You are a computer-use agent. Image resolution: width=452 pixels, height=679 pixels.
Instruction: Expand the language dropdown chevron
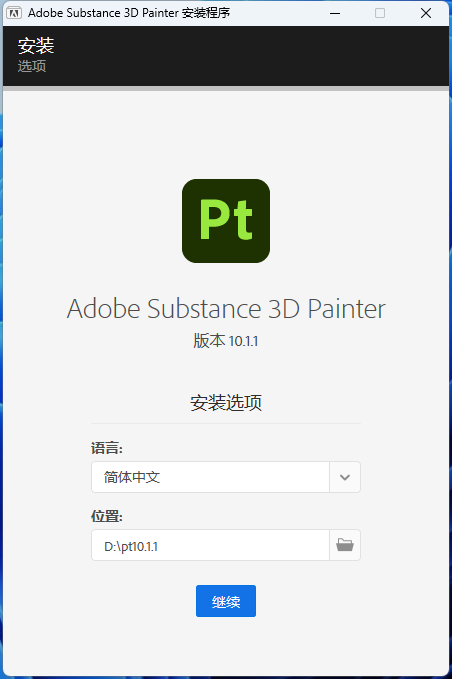tap(345, 477)
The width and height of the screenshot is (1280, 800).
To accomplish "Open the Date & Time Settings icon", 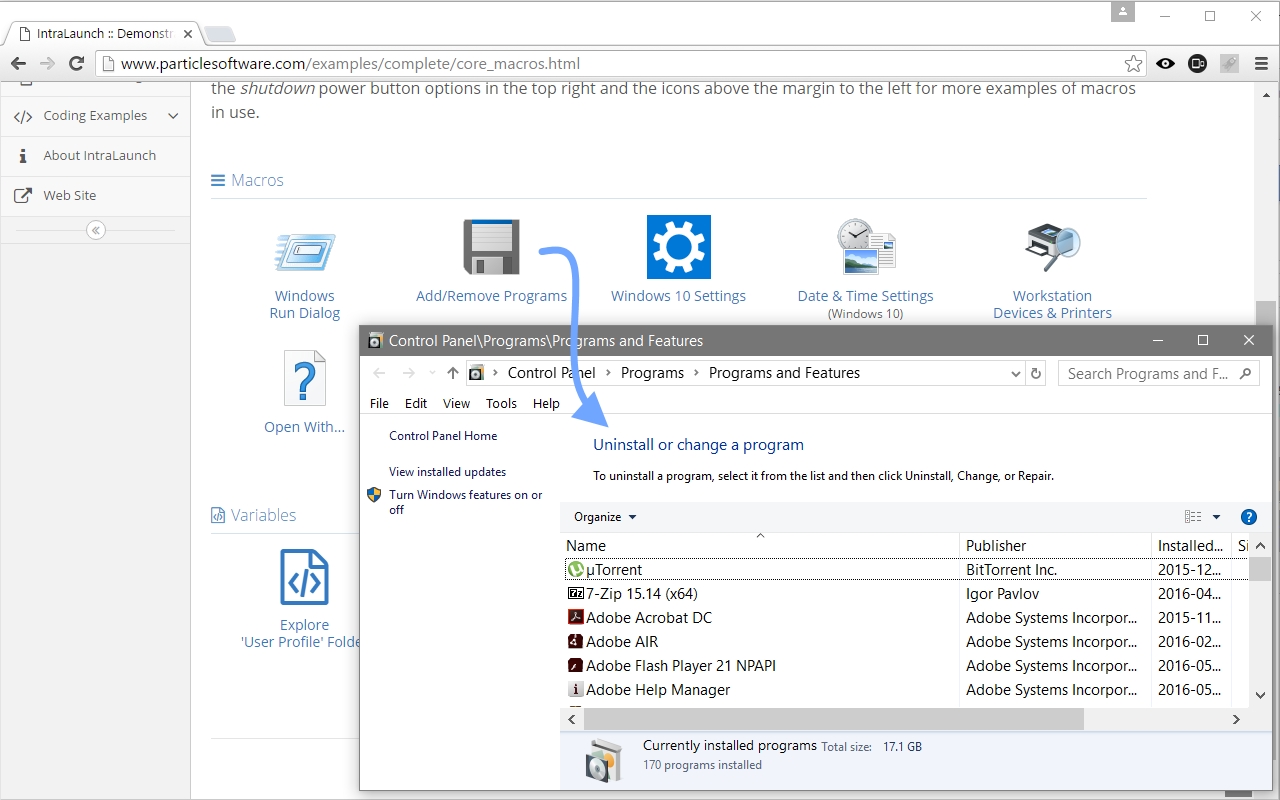I will click(x=865, y=247).
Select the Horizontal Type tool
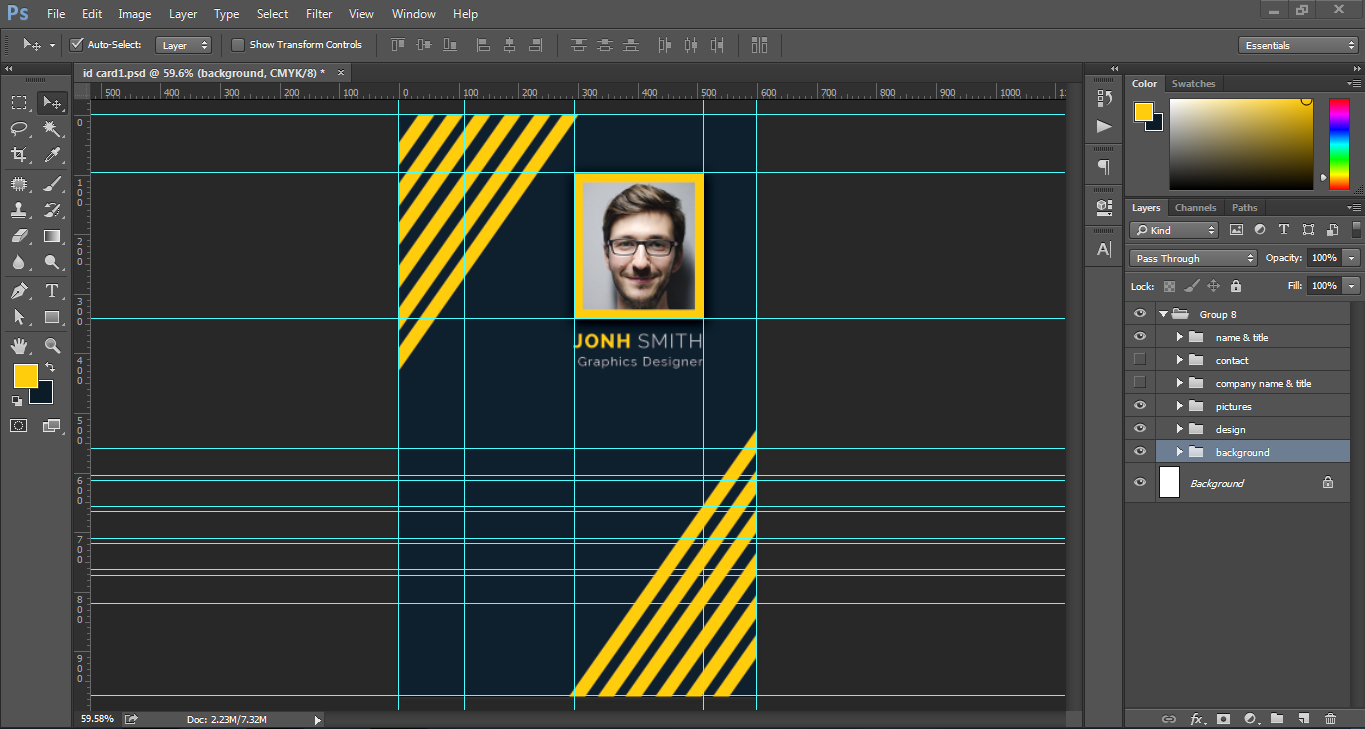This screenshot has width=1365, height=729. tap(52, 291)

- - - -

WHAT TO WORK ON> Set down exactly the lines running from the beginning of the entries above to the line that contains "The width and", including both, and leave out pictures.

ANSWER SECTION>
You are a computer-use agent. Image resolution: width=452 pixels, height=679 pixels.
Instruction: Expand the language dropdown chevron
tap(345, 477)
The width and height of the screenshot is (1280, 800).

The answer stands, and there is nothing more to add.